**WHAT TO WORK ON**.
From the first line to the last, copy the data exactly and drop the pictures.

**MATERIAL PROVIDED**.
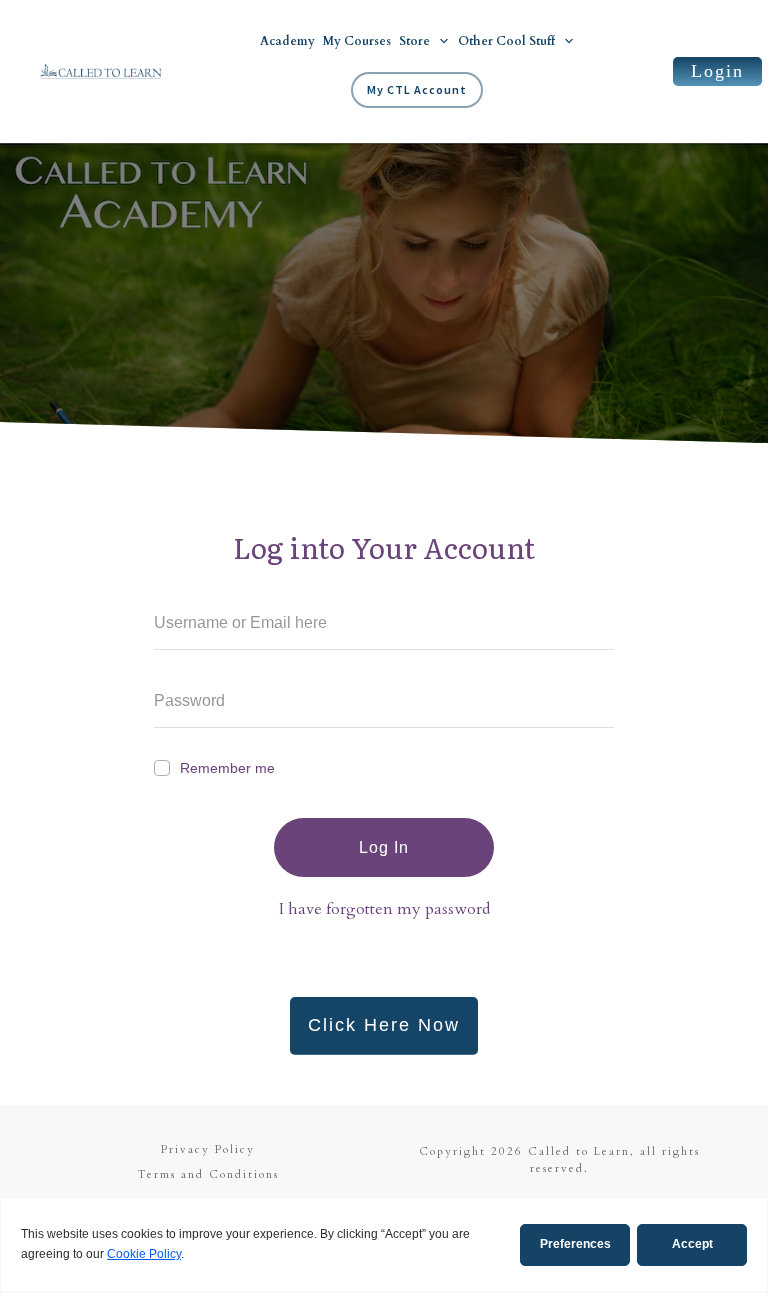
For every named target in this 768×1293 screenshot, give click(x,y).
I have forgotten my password (384, 909)
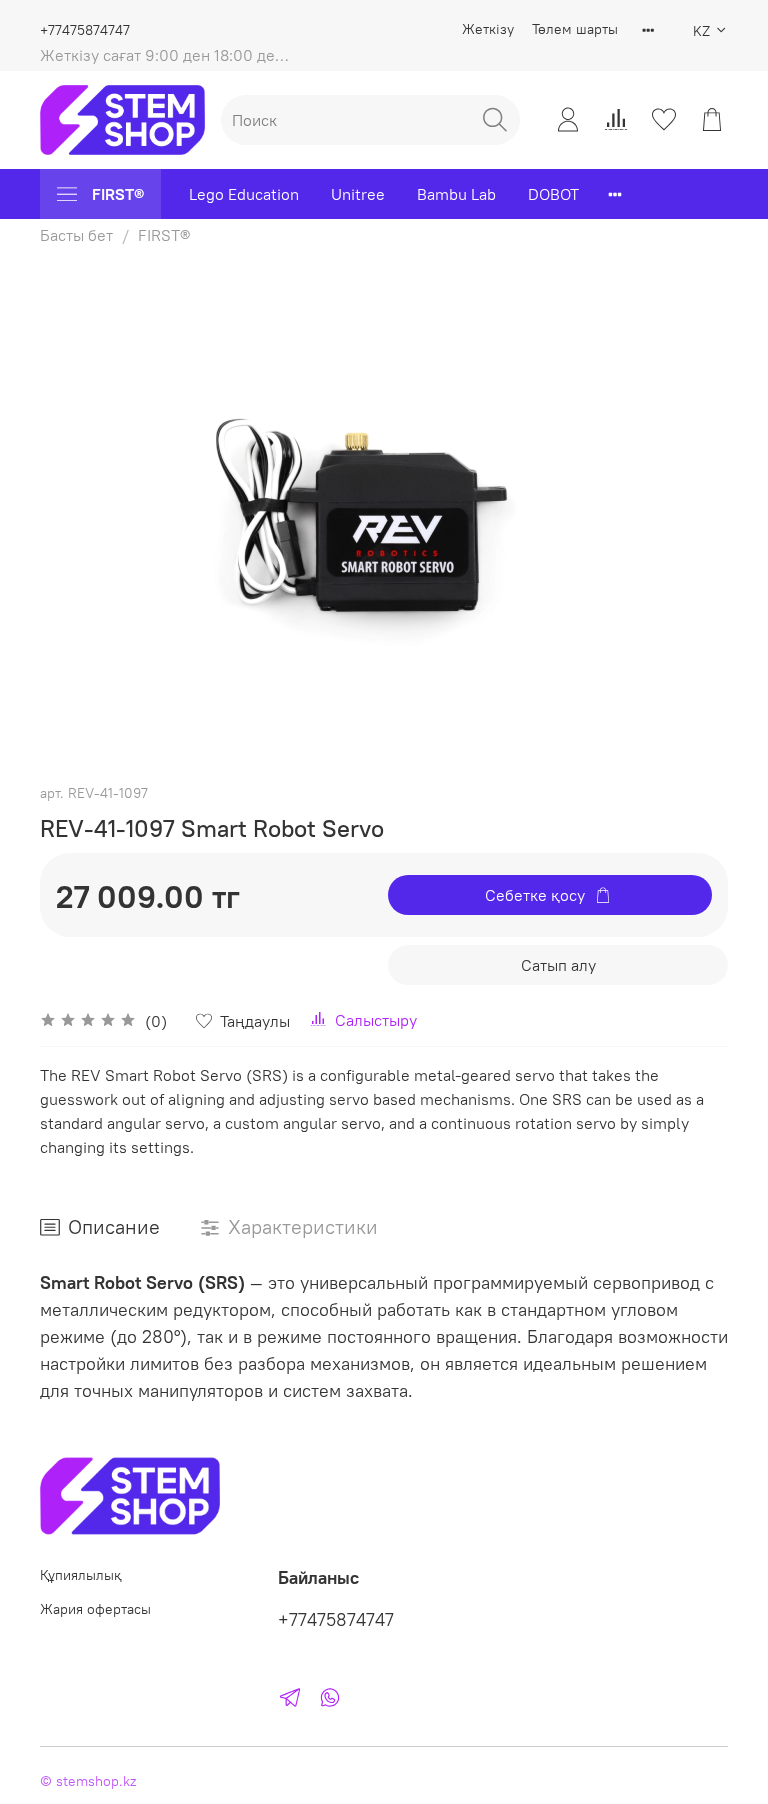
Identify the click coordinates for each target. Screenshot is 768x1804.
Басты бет (76, 235)
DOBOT (553, 194)
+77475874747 (85, 30)
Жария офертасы (95, 1609)
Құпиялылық (81, 1575)
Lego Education (244, 194)
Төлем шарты (575, 29)
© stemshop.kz (88, 1781)
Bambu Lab (456, 194)
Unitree (358, 194)
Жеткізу (488, 29)
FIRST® (118, 194)
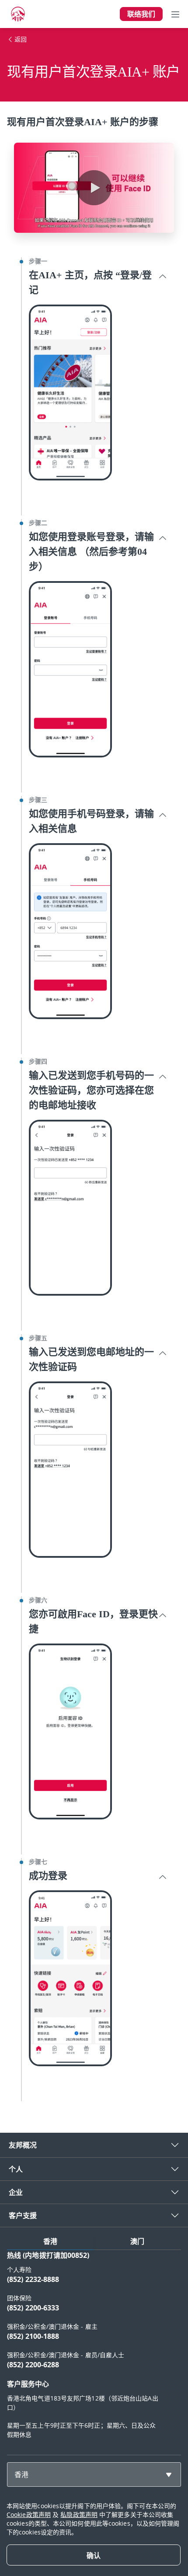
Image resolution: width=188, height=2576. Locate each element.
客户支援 (23, 2215)
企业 (16, 2192)
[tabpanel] (94, 2349)
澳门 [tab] (137, 2241)
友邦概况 (23, 2145)
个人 (16, 2169)
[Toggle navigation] (175, 14)
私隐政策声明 (78, 2514)
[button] (94, 187)
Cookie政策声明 (29, 2514)
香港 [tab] (50, 2241)
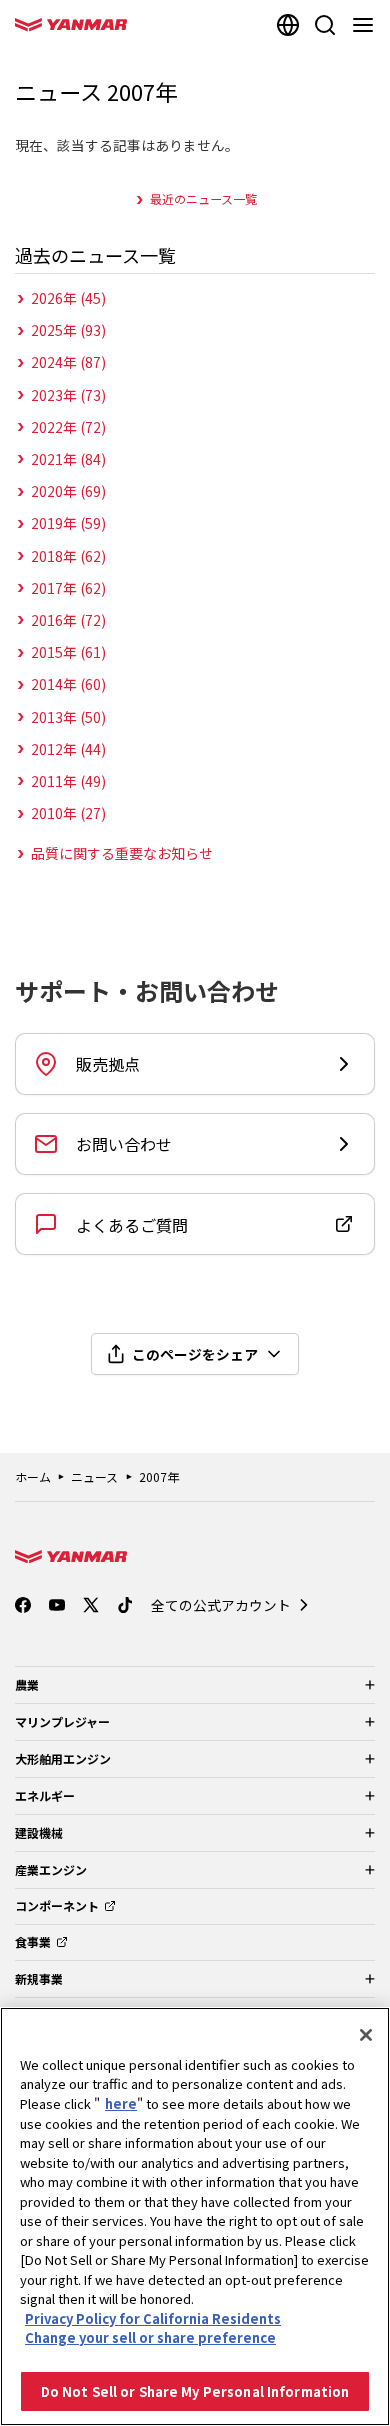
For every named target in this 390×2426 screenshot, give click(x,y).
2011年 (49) (68, 781)
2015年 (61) (68, 652)
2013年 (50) (68, 717)
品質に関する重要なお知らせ (122, 853)
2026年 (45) (68, 298)
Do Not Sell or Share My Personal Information (195, 2391)
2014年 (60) (68, 684)
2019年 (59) (68, 523)
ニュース (94, 1476)
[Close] (366, 2035)
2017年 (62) (68, 588)
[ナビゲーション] (367, 25)
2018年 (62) (68, 556)
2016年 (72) (68, 620)
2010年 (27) (68, 813)
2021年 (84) (68, 459)
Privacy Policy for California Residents (153, 2318)
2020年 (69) (68, 491)
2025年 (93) (68, 330)
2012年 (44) (68, 749)
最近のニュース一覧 (203, 198)
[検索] (325, 25)
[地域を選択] (288, 25)
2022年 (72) (68, 427)
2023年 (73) (68, 395)
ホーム (33, 1476)
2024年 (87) (68, 362)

**EXERCISE RESULT**.
For every named target in this 768×1293 screenshot, give click(x,y).
I have forgotten my password (384, 909)
Identify the click coordinates for each target. Screenshot is 768x1804.
Басты бет (76, 235)
DOBOT (553, 194)
+77475874747 (85, 30)
Жария офертасы (95, 1609)
Құпиялылық (81, 1575)
Lego Education (244, 194)
Төлем шарты (575, 29)
© stemshop.kz (88, 1781)
Bambu Lab (456, 194)
Unitree (358, 194)
Жеткізу (488, 29)
FIRST® (118, 194)
Image resolution: width=188, height=2576. Locate each element.
客户支援 (23, 2215)
企业 (16, 2192)
[tabpanel] (94, 2349)
澳门 [tab] (137, 2241)
友邦概况 (23, 2145)
个人 (16, 2169)
[Toggle navigation] (175, 14)
私隐政策声明 (78, 2514)
[button] (94, 187)
Cookie政策声明 (29, 2514)
香港 [tab] (50, 2241)
For every named target in this 390×2426 screenshot, give click(x,y).
2011年 (49) (68, 781)
2015年 (61) (68, 652)
2013年 (50) (68, 717)
品質に関する重要なお知らせ (122, 853)
2026年 (45) (68, 298)
Do Not Sell or Share My Personal Information (195, 2391)
2014年 (60) (68, 684)
2019年 (59) (68, 523)
ニュース (94, 1476)
[Close] (366, 2035)
2017年 (62) (68, 588)
[ナビゲーション] (367, 25)
2018年 (62) (68, 556)
2016年 (72) (68, 620)
2010年 (27) (68, 813)
2021年 (84) (68, 459)
Privacy Policy for California Residents (153, 2318)
2020年 (69) (68, 491)
2025年 (93) (68, 330)
2012年 (44) (68, 749)
最近のニュース一覧 (203, 198)
[検索] (325, 25)
[地域を選択] (288, 25)
2022年 (72) (68, 427)
2023年 (73) (68, 395)
ホーム (33, 1476)
2024年 (87) (68, 362)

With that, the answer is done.